東十両2枚目の翠富士(24=伊勢ケ浜、静岡県焼津市出身)が10勝5敗同士の優勝決定戦を制し、初の十両優勝を果たした。静岡県勢では2011年5月場所の磋牙司(38=入間川、三島市出身)以来、9年ぶり。171センチ、114キロの小兵力士が、歴史に名を刻んだ。

勝てば優勝の本割で、旭秀鵬(32=友綱)にはたき込まれた。同じ相手との決定戦。低い立ち合いから真っすぐ出て、最後は相手が内無双にきたタイミングで一気に押し出した。「本当にうれしい。本割で勝ちたかったですけどね」と苦笑いを見せた。

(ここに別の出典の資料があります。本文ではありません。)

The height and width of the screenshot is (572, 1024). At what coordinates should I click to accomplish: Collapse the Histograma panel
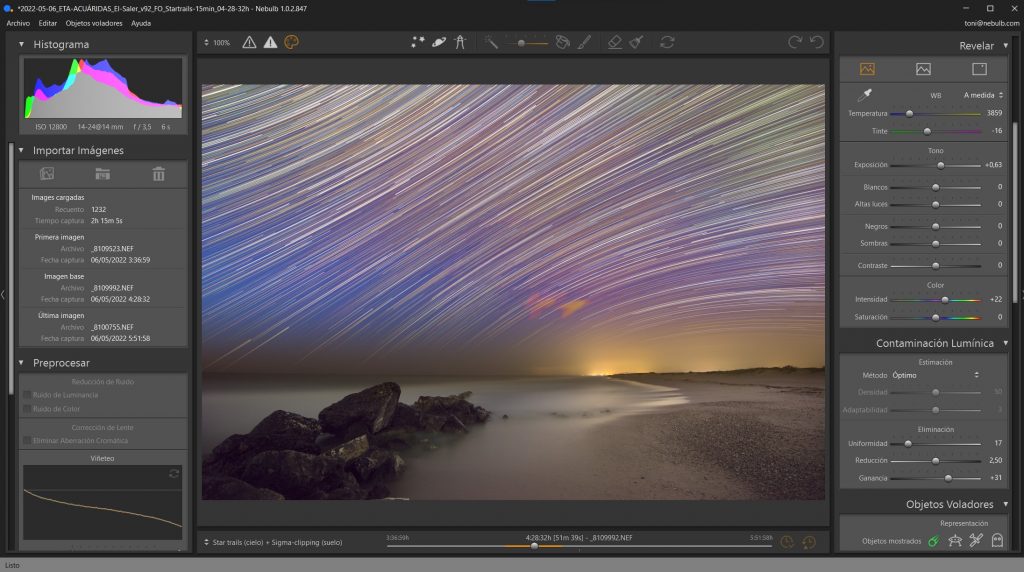[x=21, y=44]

本割では勝ちたい意識が強すぎたか、攻め込みながら足が出なかった。戻った支度部屋で髪を結い直しながら、付け人と「どうしようか」と相談。そこに現れたのが、部屋付きの安治川親方(元関脇安美錦)だった。「安治川親方に『胸からいけ』と。胸からいったら引きは食わない。どうだろうと思いながら、その通りにいったら勝てました」。的確な助言が生きた。

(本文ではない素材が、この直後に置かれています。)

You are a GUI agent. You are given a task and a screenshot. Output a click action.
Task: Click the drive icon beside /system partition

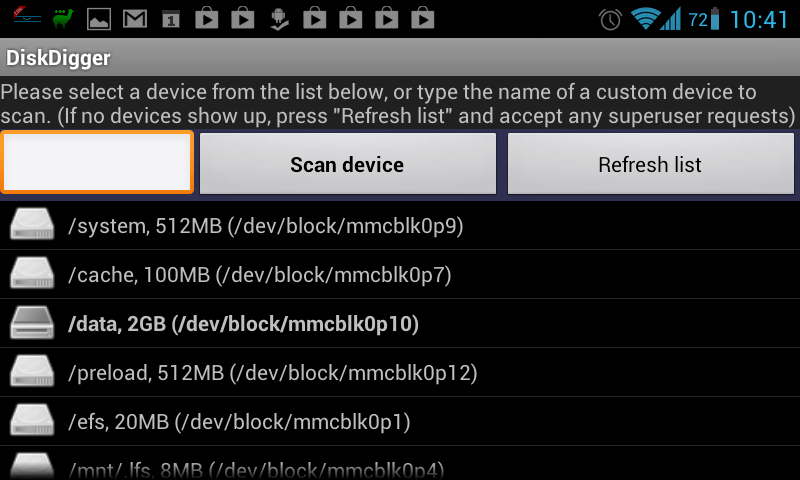(32, 224)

これで来場所の新入幕が濃厚になった。「テレビでいつも見ていた人たちと当たる。できる限りいっぱい勝ちたい」。炎鵬をはじめ、小兵の活躍が目立つ幕内の土俵に加わる。「炎鵬関を見ていて、自分もそうなりたいと思っていました」。得意技の肩透かしで巨漢力士に挑む。